On 08/21/2013 10:43 PM, Justin Ross wrote:
On Wed, Aug 21, 2013 at 4:04 PM, Jimmy Jones <jimmyjon...@gmx.co.uk> wrote:
I'm not convinced, but I'm prepared to be convinced. If I put a binary
value in a map and encoded it some of the time it might be valid utf8,
other times not. Could this lead to a class of subtle bugs where a receiver
written in a statically typed language will work most of the time when
the value appears as a vbin, but not other times when it "accidentally"
appears a a str16?

"If I put a binary value in a map and encoded it some of the time it
might be valid utf8, other times not."  This shouldn't be allowed to
happen, IMO.  You meant it to be a binary value--we have to find a way
to capture and preserve that information.

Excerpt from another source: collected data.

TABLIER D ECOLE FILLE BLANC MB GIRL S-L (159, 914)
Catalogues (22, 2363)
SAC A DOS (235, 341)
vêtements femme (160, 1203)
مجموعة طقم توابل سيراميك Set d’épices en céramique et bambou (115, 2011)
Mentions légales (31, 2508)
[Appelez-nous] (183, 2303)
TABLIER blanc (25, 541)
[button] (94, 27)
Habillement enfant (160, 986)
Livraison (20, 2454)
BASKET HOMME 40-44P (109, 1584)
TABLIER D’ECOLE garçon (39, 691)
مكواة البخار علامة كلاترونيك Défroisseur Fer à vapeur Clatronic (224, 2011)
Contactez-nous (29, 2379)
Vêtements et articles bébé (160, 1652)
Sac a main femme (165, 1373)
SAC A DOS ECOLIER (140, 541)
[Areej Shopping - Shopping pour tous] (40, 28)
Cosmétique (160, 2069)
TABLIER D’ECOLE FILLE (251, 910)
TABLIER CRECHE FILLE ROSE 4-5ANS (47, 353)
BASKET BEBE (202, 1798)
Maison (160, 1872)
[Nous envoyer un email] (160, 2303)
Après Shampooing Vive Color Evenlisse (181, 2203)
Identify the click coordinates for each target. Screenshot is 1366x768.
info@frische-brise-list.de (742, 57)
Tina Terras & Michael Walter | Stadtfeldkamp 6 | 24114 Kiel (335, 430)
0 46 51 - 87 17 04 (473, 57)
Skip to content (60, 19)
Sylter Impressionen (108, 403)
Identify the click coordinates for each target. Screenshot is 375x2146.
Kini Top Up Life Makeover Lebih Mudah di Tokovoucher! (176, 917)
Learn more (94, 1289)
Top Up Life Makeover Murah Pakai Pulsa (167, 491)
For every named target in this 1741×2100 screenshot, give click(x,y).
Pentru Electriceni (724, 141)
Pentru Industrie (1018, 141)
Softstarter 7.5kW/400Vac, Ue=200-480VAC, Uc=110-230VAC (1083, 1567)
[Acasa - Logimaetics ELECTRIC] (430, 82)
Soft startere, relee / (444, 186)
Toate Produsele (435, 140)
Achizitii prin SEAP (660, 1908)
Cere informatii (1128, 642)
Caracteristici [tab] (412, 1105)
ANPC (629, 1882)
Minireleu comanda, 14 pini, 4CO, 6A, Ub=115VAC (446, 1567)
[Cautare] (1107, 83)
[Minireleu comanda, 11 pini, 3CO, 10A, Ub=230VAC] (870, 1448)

I believe the point was that for an application sending binary data via the ambiguous string type (between two processes in languages that have such a type), if that was encoded on the wire as str16 (i.e. utf8) it could lead to subtle bugs.

Testing could work until the actual binary payload was changed in some way such that it was not valid utf8.

By contrast, though more likely to be an issue, sending textual data via an ambiguous string in one language to another language that does not have the ambiguity will always produce the same (if slightly unexpected and mystifying) symptoms.